Lake Tahoe’s Snow Is Melting So Fast It Could Set a Historic Low in Two Weeks

Lake Tahoe’s snowpack is vanishing at a startling pace, and the consequences could stretch well beyond ski season.
State officials reported Monday that snowpack is melting at about 1% per day. If that rate holds, the April 1 measurement, a critical benchmark for California’s water supply, could come in as the second lowest ever recorded.
The situation is already visible on the mountain. Skiers and snowboarders are encountering dirt patches and conditions that look more like late April than mid-March. Some resorts are seeing terrain shrink by several inches a day, and a forecasted rise in temperatures this week will only accelerate the melt.

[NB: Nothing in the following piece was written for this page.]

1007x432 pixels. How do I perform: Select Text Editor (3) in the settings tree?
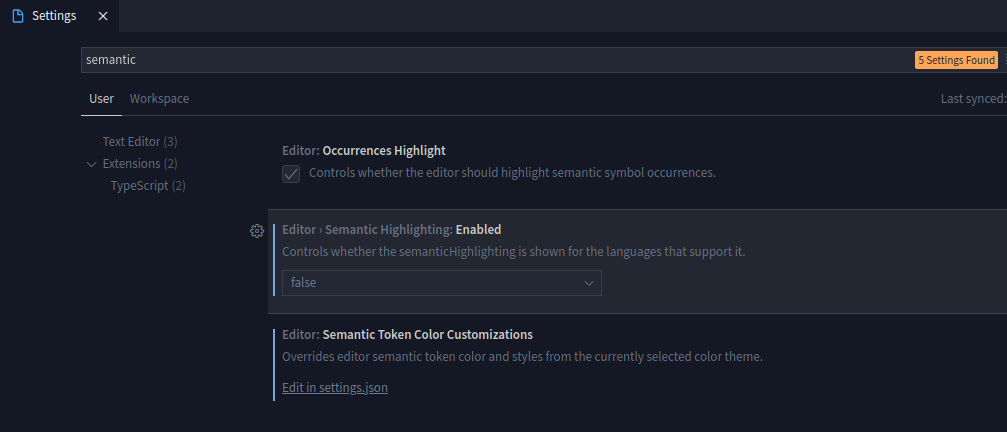140,142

Tourism has taken a hit, too. Restaurants and bars near the lake have been unusually quiet, and businesses in the Bay Area that cater to the ski crowd have noticed the slowdown. One Berkeley ski shop reported a rough start to the season with late-arriving snow, though regulars still showed up during ski week and the shop is still planning to expand into a larger space soon.
Stanford climate scientist Noah Diffenbaugh pointed to global warming as a driving factor. When snow does fall, warmer conditions make it more likely to melt earlier, reducing late-season snowpack. That has a ripple effect on wildfire risk, ecosystem health and California’s water infrastructure, which depends on mountain snow lasting deep into spring.
The Department of Water Resources plans to conduct additional snow surveys over the next two months and will use aerial flights to help capture and store as much runoff as possible before the dry summer months set in.